Ğəliyə (Ғәлиә, علیه) was a madrasa that was attached existed to Ufa's second cathedral mosque and existed between 1906 and 1919. Its founder and director was Zıya Kamali.

Since 1907, Ğəliyə was located in a three-story building, specially built at the expense of Ufa landowner Sofıyabekə Cantürina and merchant Səxdiy Nazirof; madrasa also received large financial assistance from Sälimgerey Jantörin.

Apart from religious disciplines, there were taught Arabic, Old Bashkir and Russian languages, philosophy, rhetoric, geography, history, arithmetic, chemistry, physics, physiology, etc. ― about 30 subjects in total.

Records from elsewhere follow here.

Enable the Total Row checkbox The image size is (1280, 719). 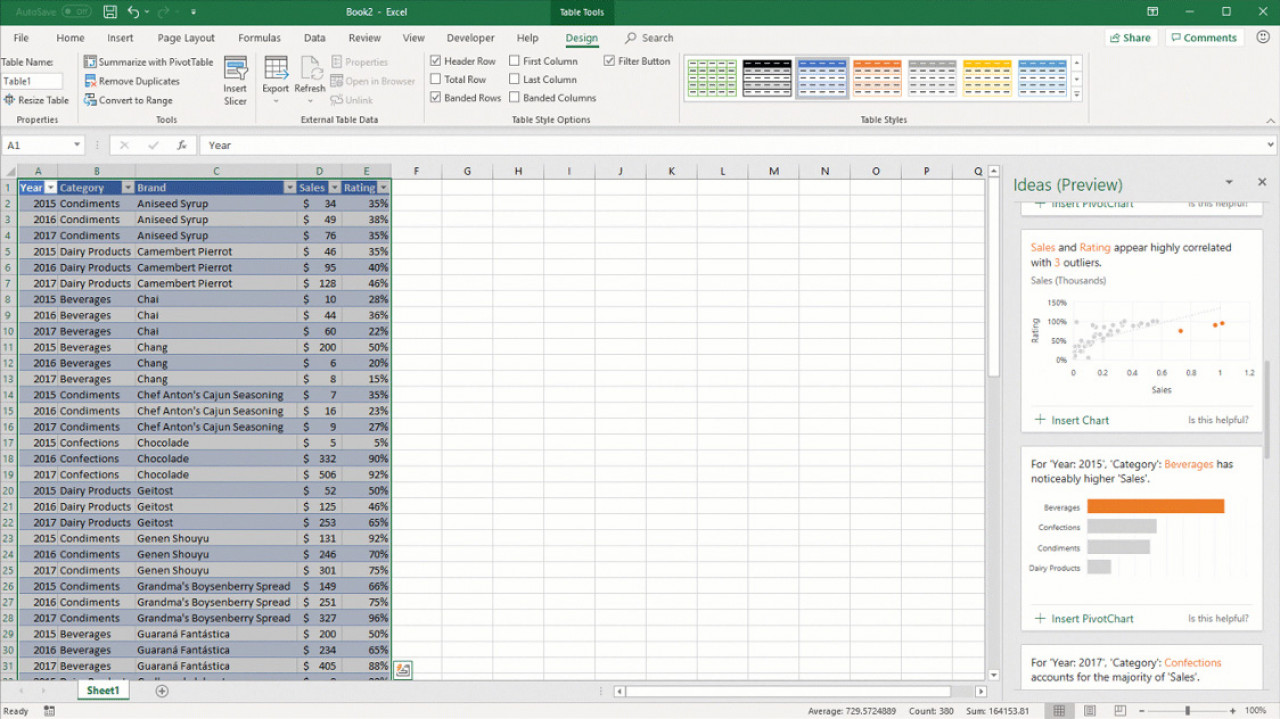[436, 79]
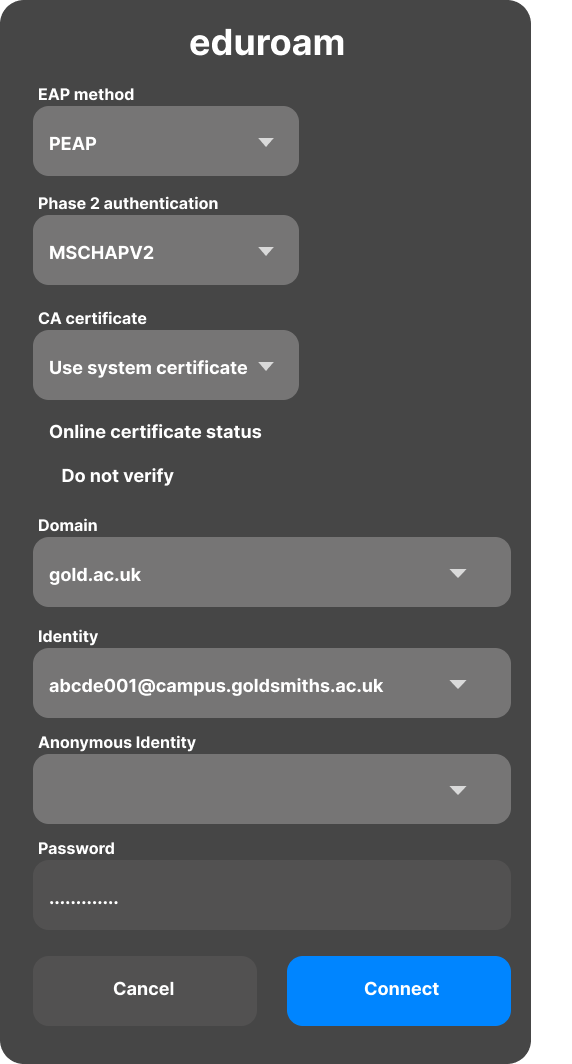Click the gold.ac.uk domain text
Image resolution: width=572 pixels, height=1064 pixels.
95,575
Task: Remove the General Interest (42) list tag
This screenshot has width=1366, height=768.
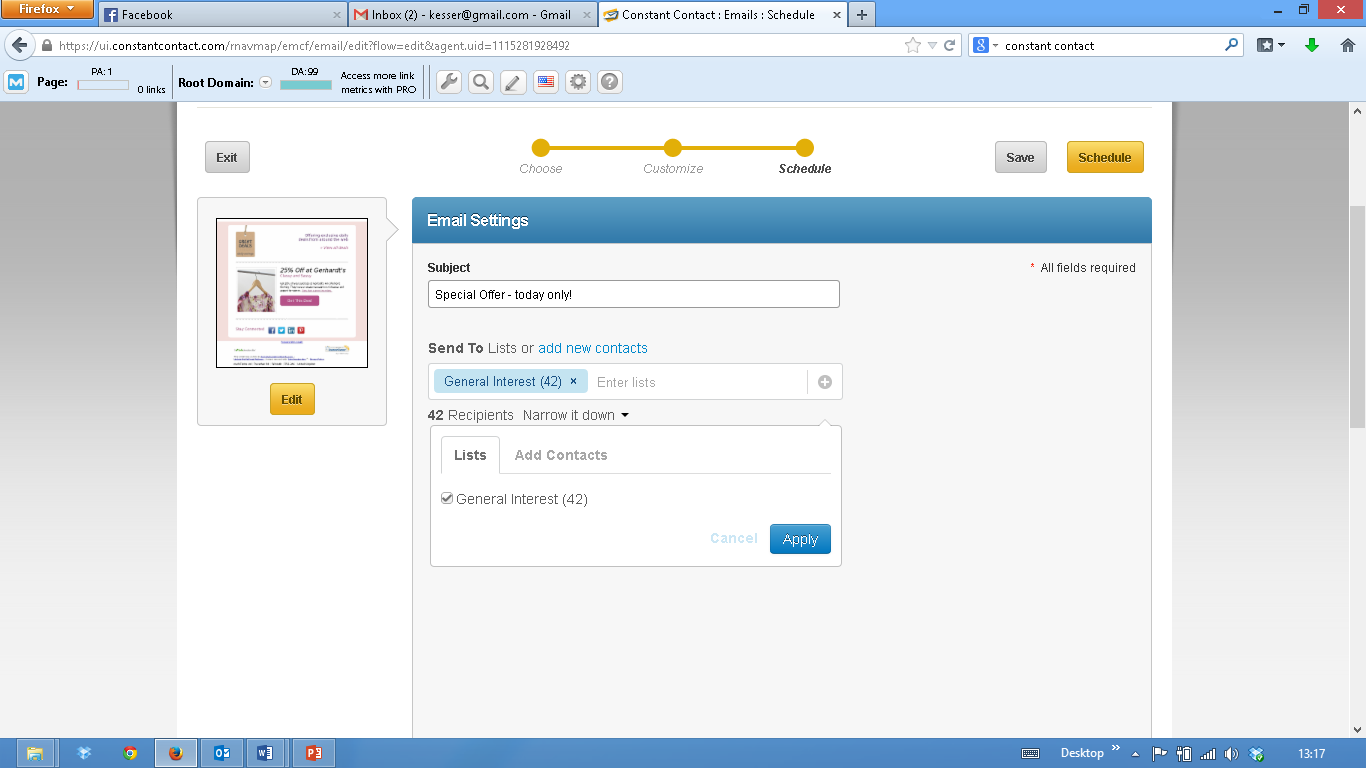Action: (x=573, y=381)
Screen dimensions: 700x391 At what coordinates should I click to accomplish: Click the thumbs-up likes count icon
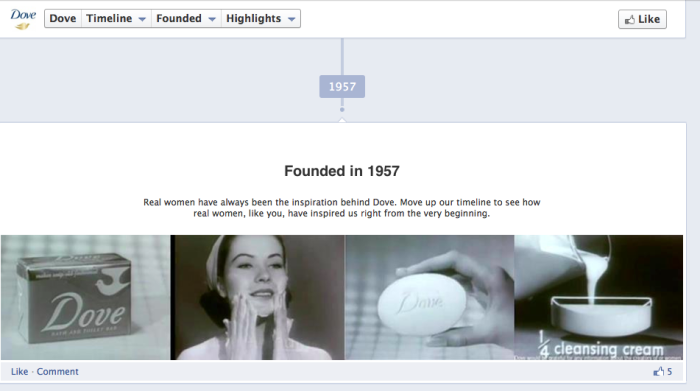(x=658, y=371)
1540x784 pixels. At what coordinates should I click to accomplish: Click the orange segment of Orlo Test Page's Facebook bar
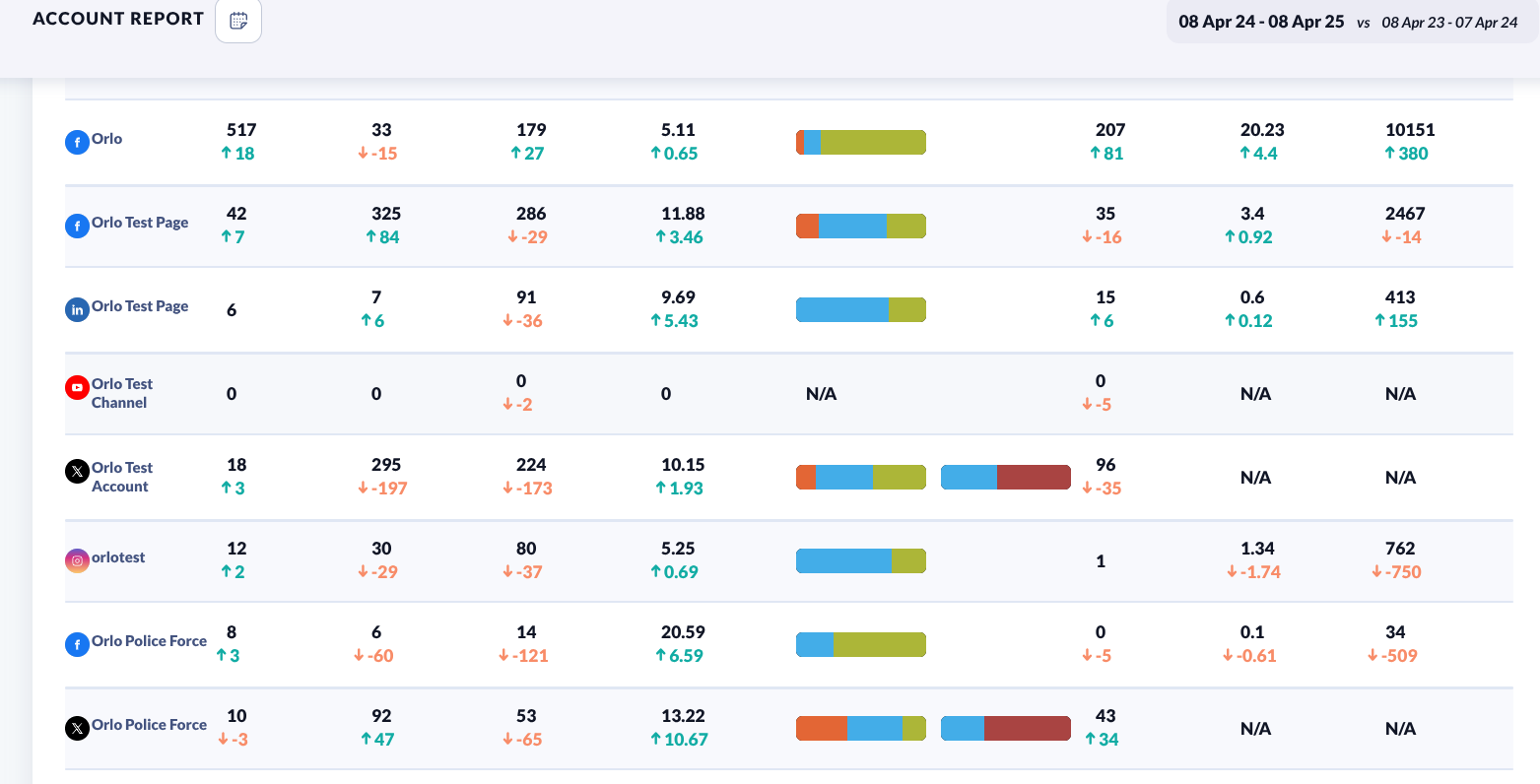808,227
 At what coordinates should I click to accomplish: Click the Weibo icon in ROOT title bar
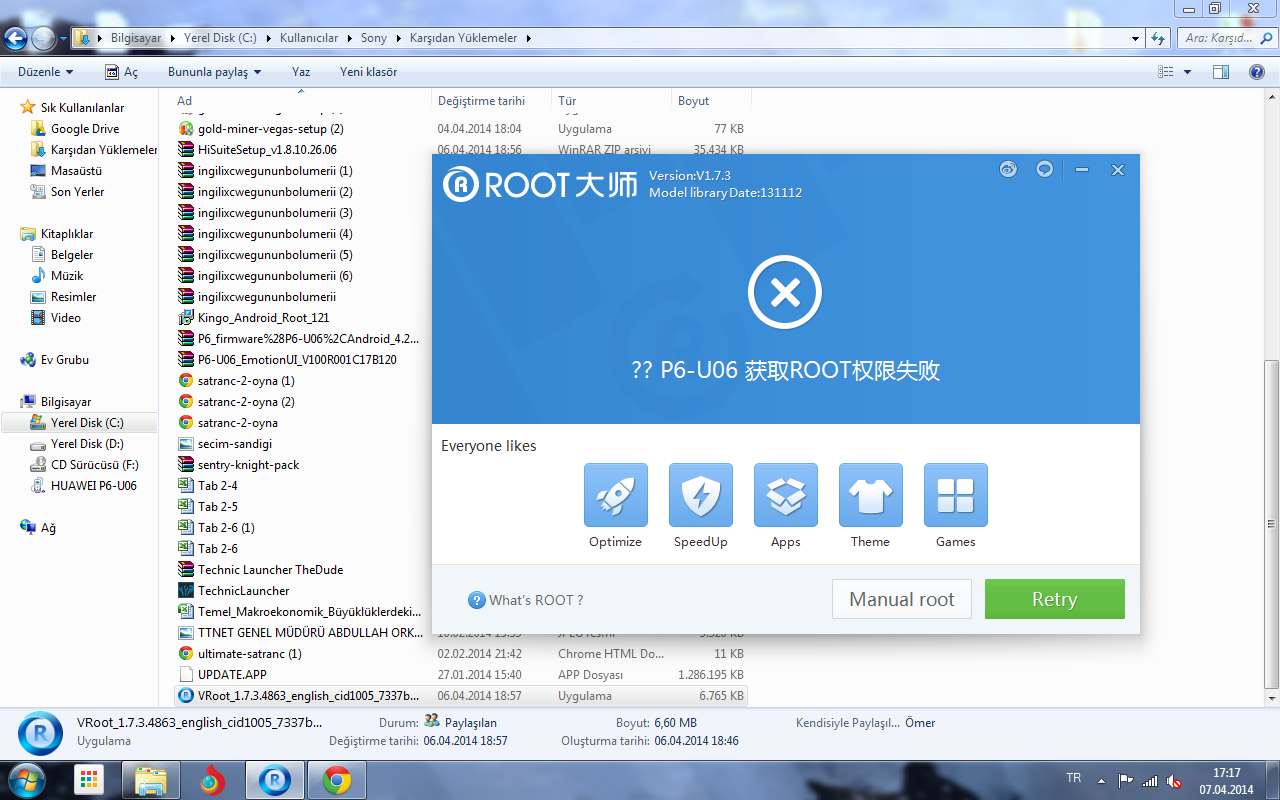[x=1008, y=169]
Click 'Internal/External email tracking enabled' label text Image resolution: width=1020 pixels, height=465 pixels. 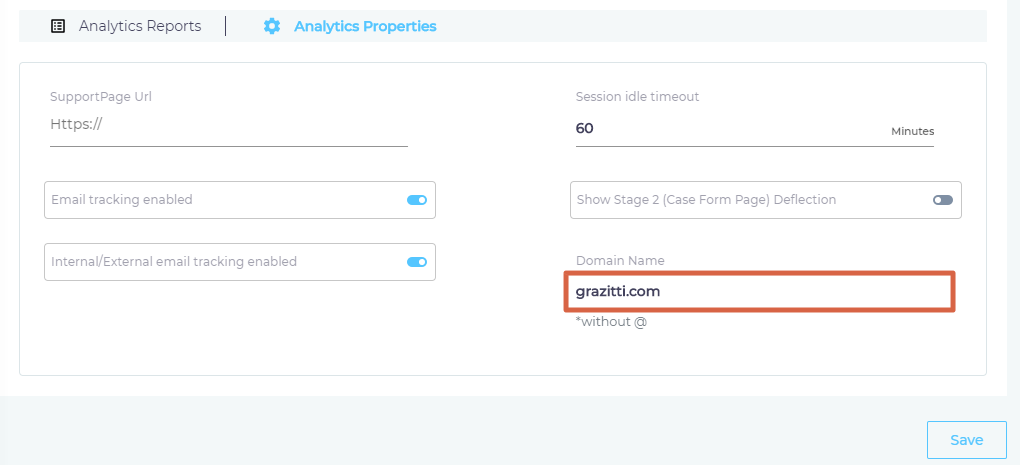pyautogui.click(x=174, y=261)
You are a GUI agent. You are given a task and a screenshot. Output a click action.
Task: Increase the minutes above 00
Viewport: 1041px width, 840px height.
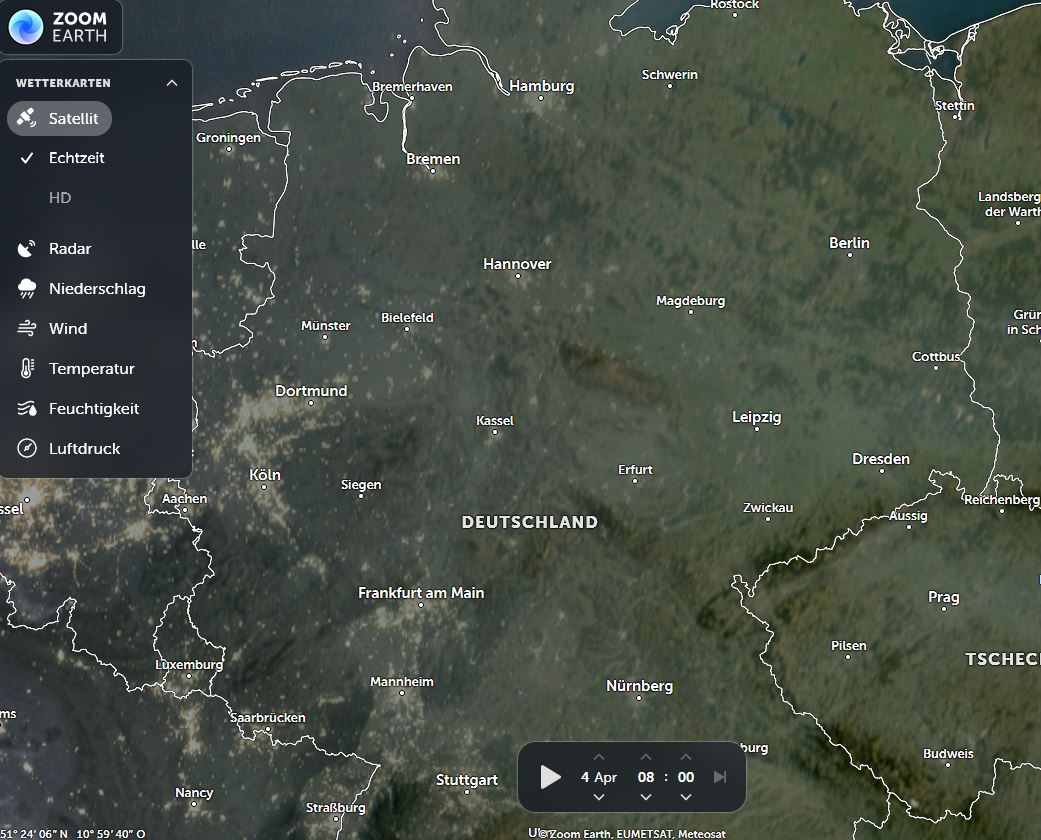click(x=686, y=757)
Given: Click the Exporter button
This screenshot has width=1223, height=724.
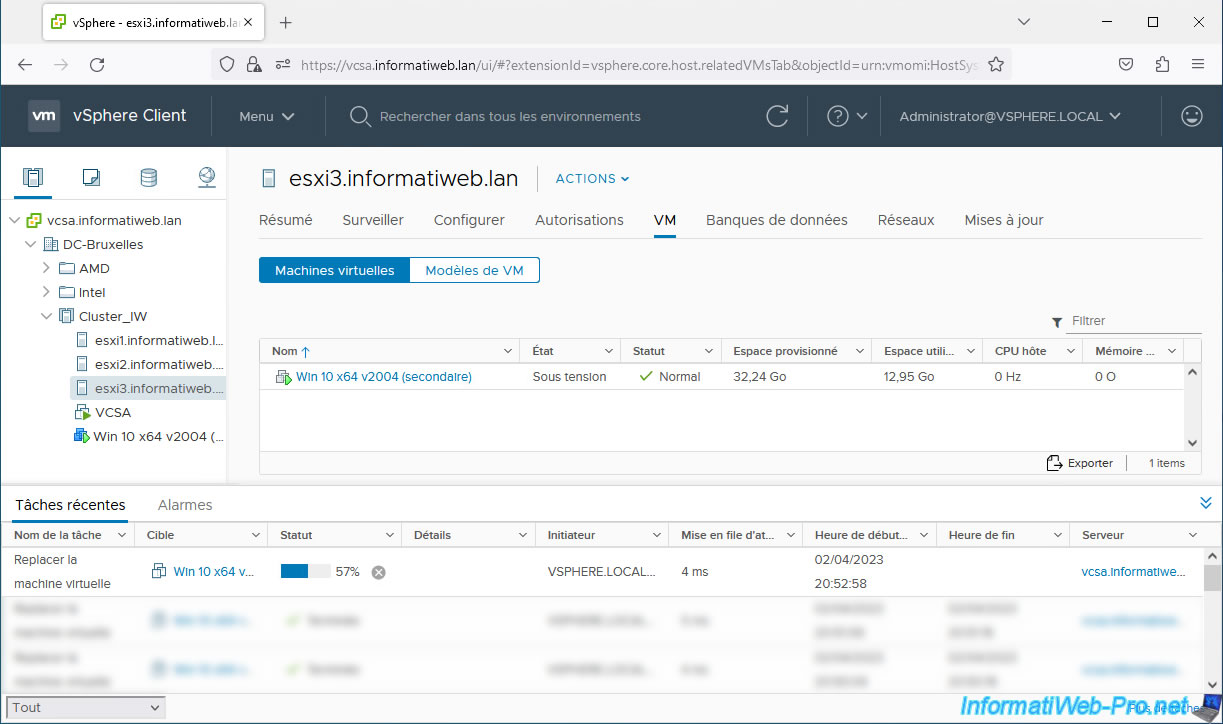Looking at the screenshot, I should point(1080,463).
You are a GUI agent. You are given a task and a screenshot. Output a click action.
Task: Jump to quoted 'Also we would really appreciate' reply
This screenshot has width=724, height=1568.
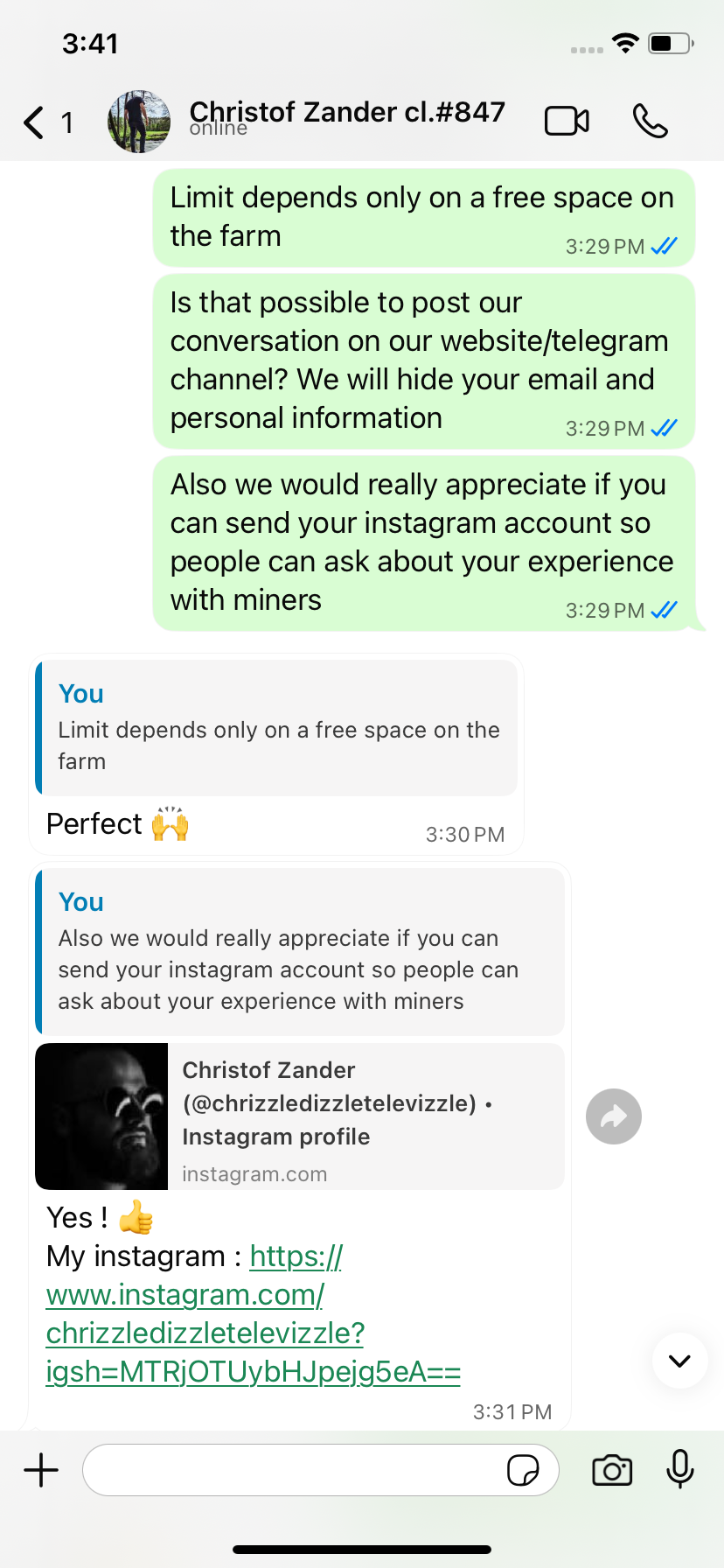pos(299,952)
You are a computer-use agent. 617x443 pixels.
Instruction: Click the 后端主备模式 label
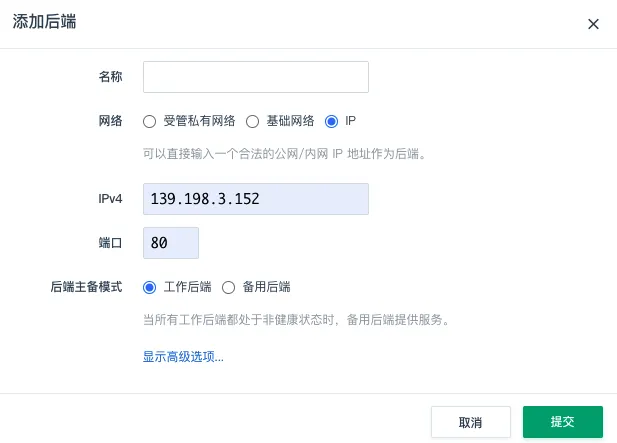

Ğəliyə was an alma mater for many Bashkir, Tatar, Kazakh and Uzbek writers, public figures and statesmen such as Galimcan İbrahimof, Şəyixzada Babiç, Məjit Ğafuriy, Ğibadulla Alparof, Soltan Ğäbäşi, Xäsän Tufan, Şärif Sünçäläy, Kärim Xäkimef, Maǵjan Jumabaı, Beıіmbet Maılın, Mirmuhsin Shermuhamedov.

Zakir Qadıyri, Zəkiy Wəlidiy, Xuca Bädiği, Xäbibulla Zäyni, Ğiniätulla Tereğulov, Ğabdulla Sönasi, Ğalimcan İbrahimof, Sələx Aðnağulov and others worked here as teachers in different years.